All of the drug groups in
three kind of concentration could enhance the expression of NGF protein and
mRNA, and the group in 20% and 10% concentration were significantly higher than
in 5% concentration. Comparing with the control group, the drug groups had no
effect on the cell proliferation.
Conclusion Since the serum brought the great cytotoxity to
the cells behind the blood-brain barrier, its toxity will cover the drug effect
if the serum pharmacology is adopted to observe the pharmacodymamics to the
CNS. However, it was deemed that the “Cerebrospinal Fluid Pharmacology of
Chinese Materia Medica” is worth for further study.

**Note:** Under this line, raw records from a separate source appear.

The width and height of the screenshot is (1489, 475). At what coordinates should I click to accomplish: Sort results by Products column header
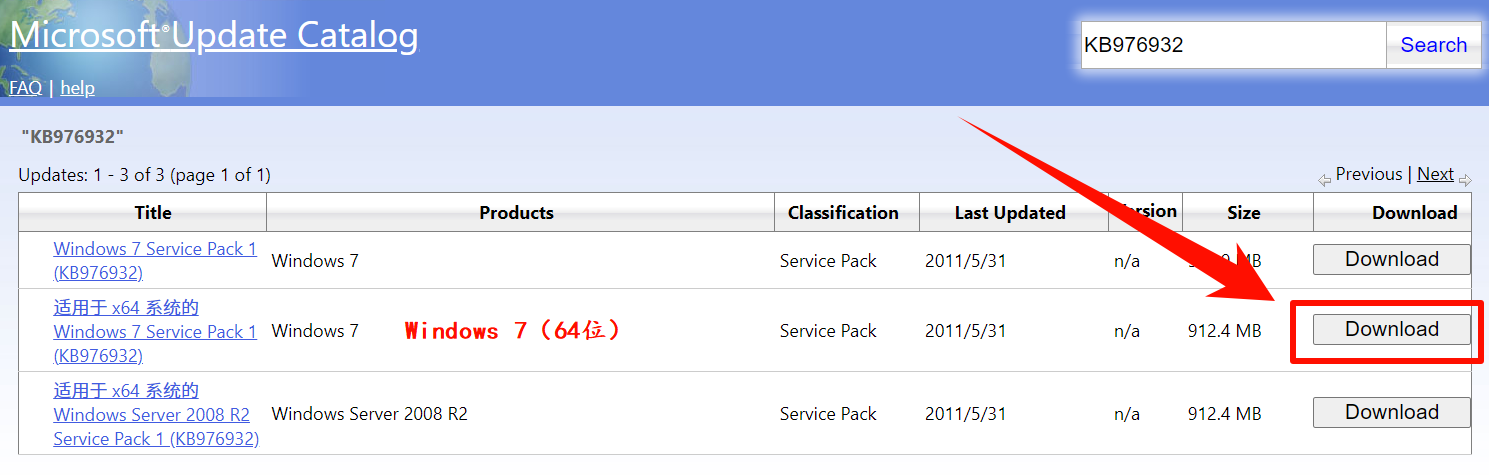[516, 213]
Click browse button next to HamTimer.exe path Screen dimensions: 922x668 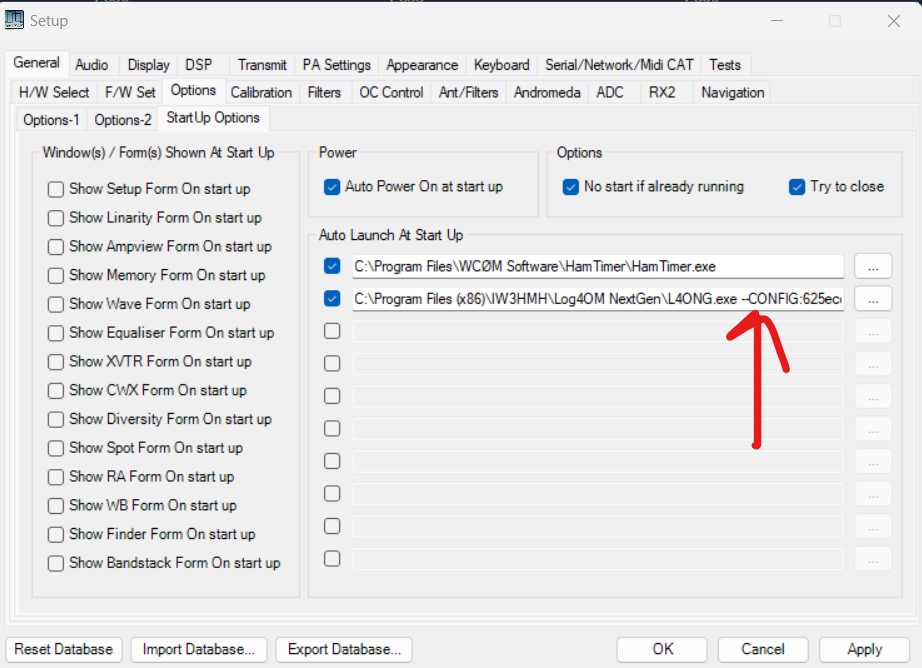click(x=873, y=267)
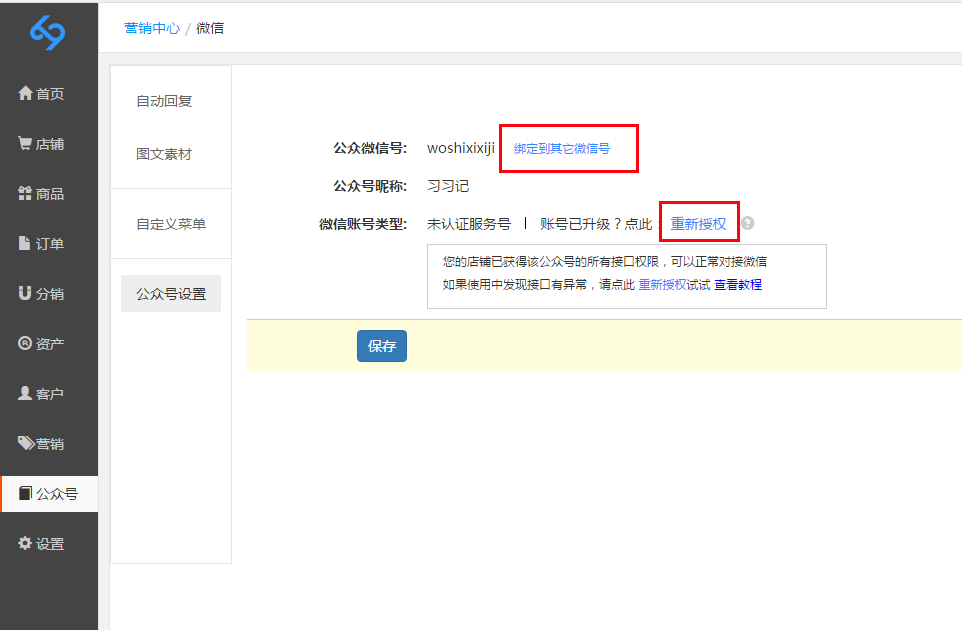Viewport: 962px width, 630px height.
Task: Click 重新授权 link next to 点此
Action: (x=698, y=224)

For the neuron excitotoxic
injury, the effect of QingNaoYiZhi was not direct. That neuroprotection was
perhaps mediated by the astrocyte, which means the effective target of
QingNaoYiZhi is astrocyte.
Chinese herbal compound could significantly accelerate the
synthesis and secretion of NGF in astrocyte, which did not promote the cell
proliferation. It was suggested that some component of Chinese herbal compound
QingNaoYiZhi might act as an endogenous neurotrophin agonist.